◆ Document passage
----
Enabling non-discrimination for end-users of recommender systems by introducing consumer fairness is a key problem. Current research has led to a variety of notions, metrics, and unfairness mitigation procedures. Nevertheless, only around half of the published studies are reproducible. When comparing the existing approaches under the same protocol, we get unexpected outcomes, such as the minority group not always being the disadvantaged one.
In our ECIR 2022 paper, with Gianni Fenu, Mirko Marras, and Giacomo Medda, we analyzed the research landscape on consumer fairness in recommender systems, and benchmarked the existing approaches under a unified evaluation protocol.
Mitigation Procedures Collection
To collect existing mitigation procedures against consumer fairness, we systematically scanned the recent proceedings of top-tier Information Retrieval conferences, workshops, and journals, and retrieved their source code. We processed the data sets used in our evaluation protocol, formatted them as per each mitigation requirements, and made the format of the mitigation results uniform. We trained the recommendation models included in the original papers, with/out mitigation, and computed fairness and utility metrics for the target recommendation task.
Finally, 15 relevant papers were considered in our study, but only 8 of them were deemed as reproducible. For each reproducible paper, we identified:
- the recommendation task (RP: Rating Prediction; TR: Top-N Recommendation);
- the notion of consumer fairness (EQ: equity of the error/utility score across demographic groups; IND: independence of the predicted relevance scores or recommendations from the demographic group);
- the consumers’ grouping (G: Gender, A: Age, O: Occupation, B: Behavioral), the mitigation type (PRE-, IN- or POST-Processing);
- the evaluation data sets (ML: MovieLens 1M or 10M, LFM: LastFM 1K or 360K, AM: Amazon, SS: Sushi, SY: Synthetic);
- the utility/accuracy metrics (NDCG: Normalized Discounted Cumulative Gain; F1: F1 Score; AUC: Area Under Curve; MRR: Mean Reciprocal Rank; RMSE: Root Mean-Square Error; MAE: Mean Absolute Error);
- the fairness metrics (EPS: -fairness; CHI: Chi-Square Test; KS:Kolmogorov-Smirnov Test; GEI: Generalized Entropy Index; TI: Theil Index; DP: Demographic Parity; EP: Equal Opportunity; CES: Category Equity Score; GLV: Group Loss Variance).
----
◆ Information provided
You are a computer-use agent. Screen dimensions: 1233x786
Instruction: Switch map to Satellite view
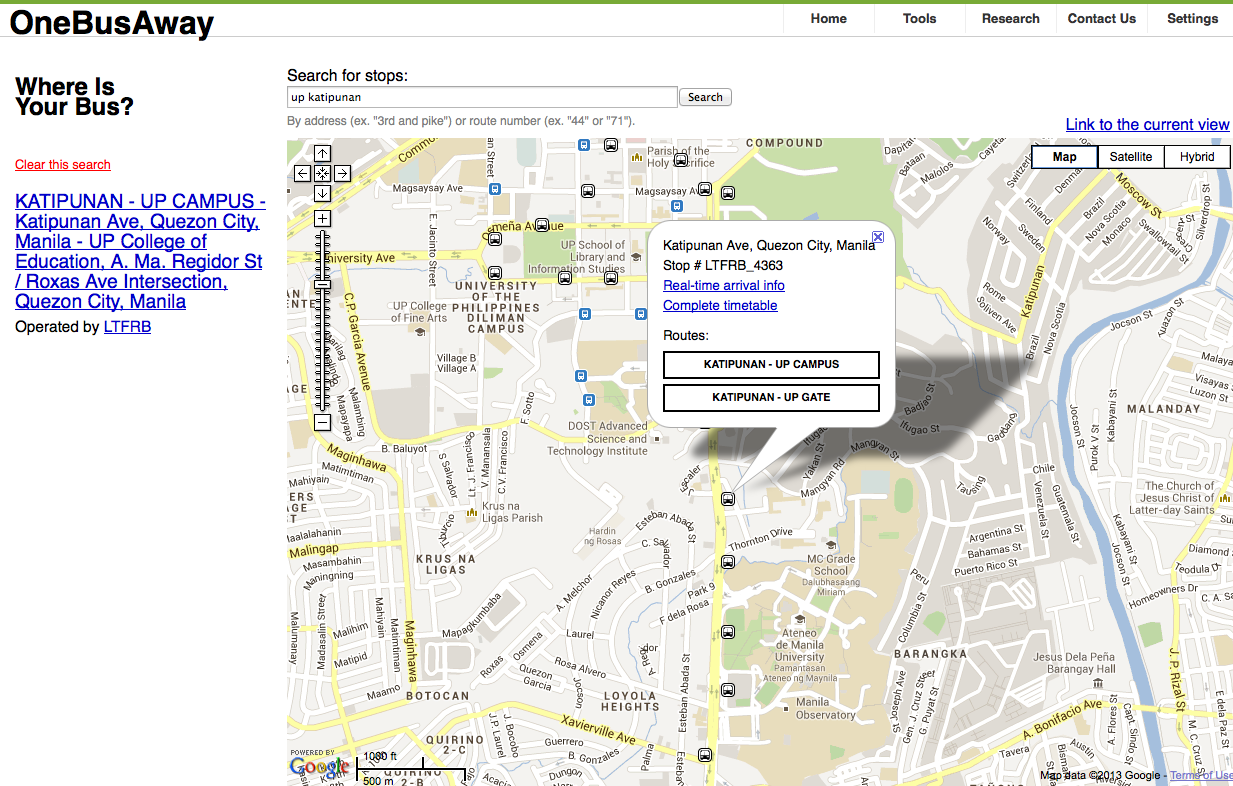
----
◆ Exercises to complete
• A. Rewrite the paragraph of the consumer fairness passage that begins "To collect existing mitigation procedures" as a short bulleted list that keeps its main facts.
• B. From the consumer fairness passage, copy out the part that opens with the words containing "Enabling non-discrimination for" and closes with "unified evaluation protocol.".
• C. Answer these questions using the consumer fairness passage:
(i) At which conference was the paper described in the passage presented?
(ii) Of the relevant papers considered in the study, how many were deemed reproducible?
(iii) What does the abbreviation TR stand for?

◆ In response
• A.
- Systematically scanned recent proceedings of top-tier Information Retrieval conferences, workshops, and journals, and retrieved the source code of mitigation procedures against consumer fairness.
- Processed the evaluation data sets, formatted them to fit each mitigation's requirements, and made the mitigation results uniform in format.
- Trained the recommendation models from the original papers, with and without mitigation, and computed fairness and utility metrics for the target recommendation task.

• B.
Enabling non-discrimination for end-users of recommender systems by introducing consumer fairness is a key problem. Current research has led to a variety of notions, metrics, and unfairness mitigation procedures. Nevertheless, only around half of the published studies are reproducible. When comparing the existing approaches under the same protocol, we get unexpected outcomes, such as the minority group not always being the disadvantaged one.
In our ECIR 2022 paper, with Gianni Fenu, Mirko Marras, and Giacomo Medda, we analyzed the research landscape on consumer fairness in recommender systems, and benchmarked the existing approaches under a unified evaluation protocol.

• C.
(i) ECIR 2022
(ii) 8 of the 15
(iii) Top-N Recommendation